Get your free key: https://www.omdbapi.com/apikey.aspx

curl: Adding Headers

curl "https://www.omdbapi.com/?t=Inception&apikey=[API_KEY]" \
     -H "Accept: application/json" \
     -H "Authorization: Bearer YOUR_TOKEN" \
     -H "User-Agent: MyApp/1.0"

Common headers to add:

  • Accept: application/json - Request JSON response
  • Authorization: Bearer TOKEN - Authentication
  • Content-Type: application/json - When sending JSON

curl: Viewing Response Headers

# Show only response headers (no body)
curl -I "https://www.omdbapi.com/?t=Inception&apikey=[API_KEY]"

Output:

HTTP/1.1 200 OK
Content-Type: application/json; charset=utf-8
Content-Length: 1024
Cache-Control: public, max-age=86400
X-RateLimit-Remaining: 999

curl: Verbose Mode

curl -v "https://www.omdbapi.com/?t=Inception&apikey=[API_KEY]"
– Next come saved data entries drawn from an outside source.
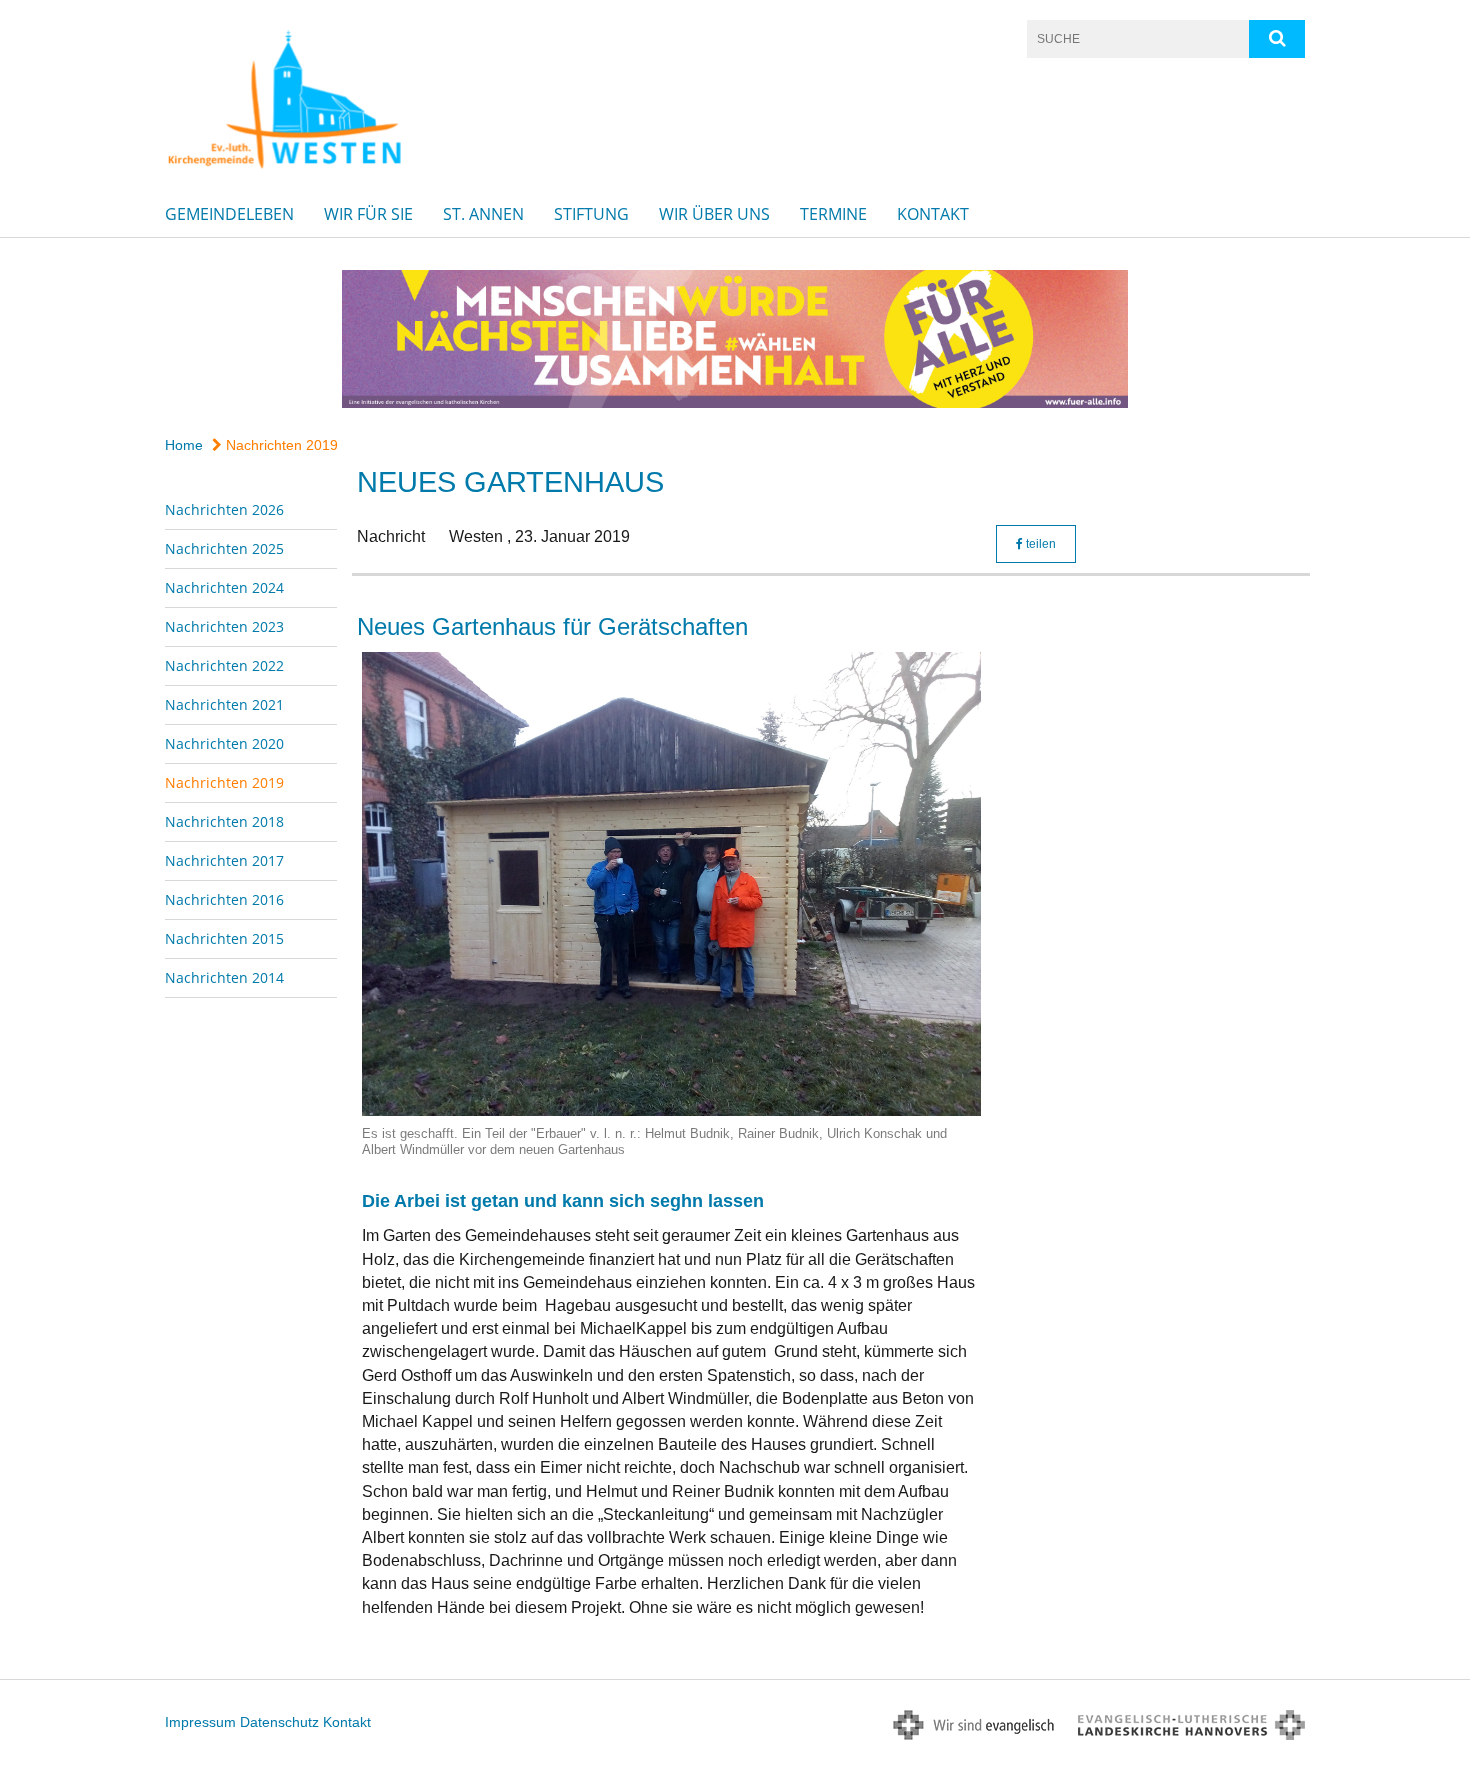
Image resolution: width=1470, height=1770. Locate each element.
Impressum (200, 1722)
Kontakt (933, 214)
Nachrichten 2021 (224, 704)
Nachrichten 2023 (224, 626)
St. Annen (483, 214)
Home (184, 445)
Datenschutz (279, 1722)
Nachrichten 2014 (224, 977)
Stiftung (591, 214)
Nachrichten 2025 (224, 548)
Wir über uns (714, 214)
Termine (833, 214)
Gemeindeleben (229, 214)
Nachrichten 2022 (224, 665)
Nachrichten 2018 (224, 821)
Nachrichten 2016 (224, 899)
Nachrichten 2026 (224, 509)
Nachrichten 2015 (224, 938)
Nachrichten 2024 (224, 587)
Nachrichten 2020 (224, 743)
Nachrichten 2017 (224, 860)
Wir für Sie (368, 214)
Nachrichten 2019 (280, 445)
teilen (1039, 544)
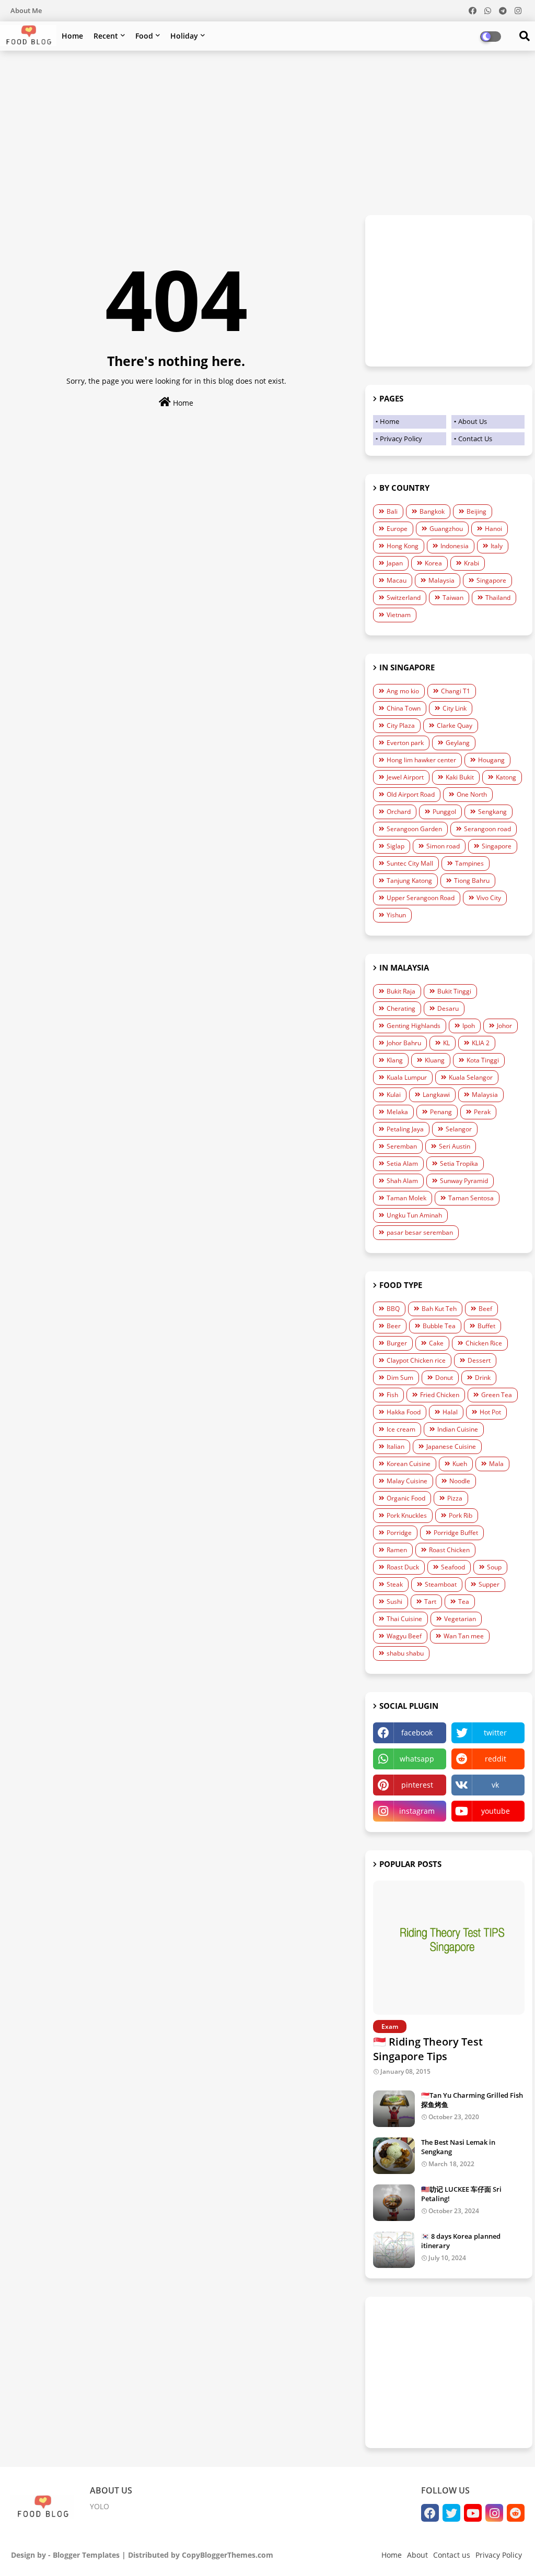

Shows everything (request AND response):

> GET /?apikey=demo&t=Inception HTTP/2
> Host: api.omdbapi.com
> User-Agent: curl/7.79.1
> Accept: */*
>
< content-length: 1024
<
{"Title":"Inception"...}

> = What you sent (request)
< = What you received (response)

Pretty Printing with jq

Raw JSON is hard to read. Pipe to jq for formatting:

curl -s https://nipun-api-testing.hf.space/items | jq .
{"items": [{"id": 1, "name": "Apple", ...}, ...], "count": 3}

jq: Extracting and Transforming Data

# Get just the items array
curl -s https://nipun-api-testing.hf.space/items | jq '.items'

# Get first item only
curl -s ... | jq '.items[0]'
# {"id": 1, "name": "Apple", "price": 1.5, ...}

# Get all names
curl -s ... | jq '.items[].name'
# "Apple"  "Banana"  "Orange"

# Create new structure
curl -s ... | jq '.items[] | {product: .name, cost: .price}'

More on jq next week!

curl: Saving to File

# Save response to file
curl "https://www.omdbapi.com/?t=Inception&apikey=[API_KEY]" \
     -o inception.json

# Silent mode (no progress bar)
curl -s "https://www.omdbapi.com/?t=Inception&apikey=[API_KEY]" -o output.json
# Save with pretty formatting
curl -s ... | jq . > formatted.json

curl: POST Request

curl -X 'POST' \
  'https://nipun-api-testing.hf.space/items' \
  -H 'accept: application/json' \
  -H 'Content-Type: application/json' \
  -d '{
  "name": "Laptop",
  "price": 999.99,
  "quantity": 1,
  "description": "A powerful laptop"
}'

Components:

  • -X POST - Use POST method
  • -H "Content-Type: application/json" - Tell server we're sending JSON
  • -d '...' - The data (request body)

curl: POST with Form Data

curl -X POST "https://nipun-api-testing.hf.space/form/contact" \
  -H "Content-Type: application/x-www-form-urlencoded" \
  -d "name=Alice" \
  -d "email=alice@example.com" \
  -d "subject=Hello" \
  -d "message=Nice API!"

curl: File Upload

# Upload a file
curl -X POST "https://nipun-api-testing.hf.space/upload/file" -F "file=@dummy.txt"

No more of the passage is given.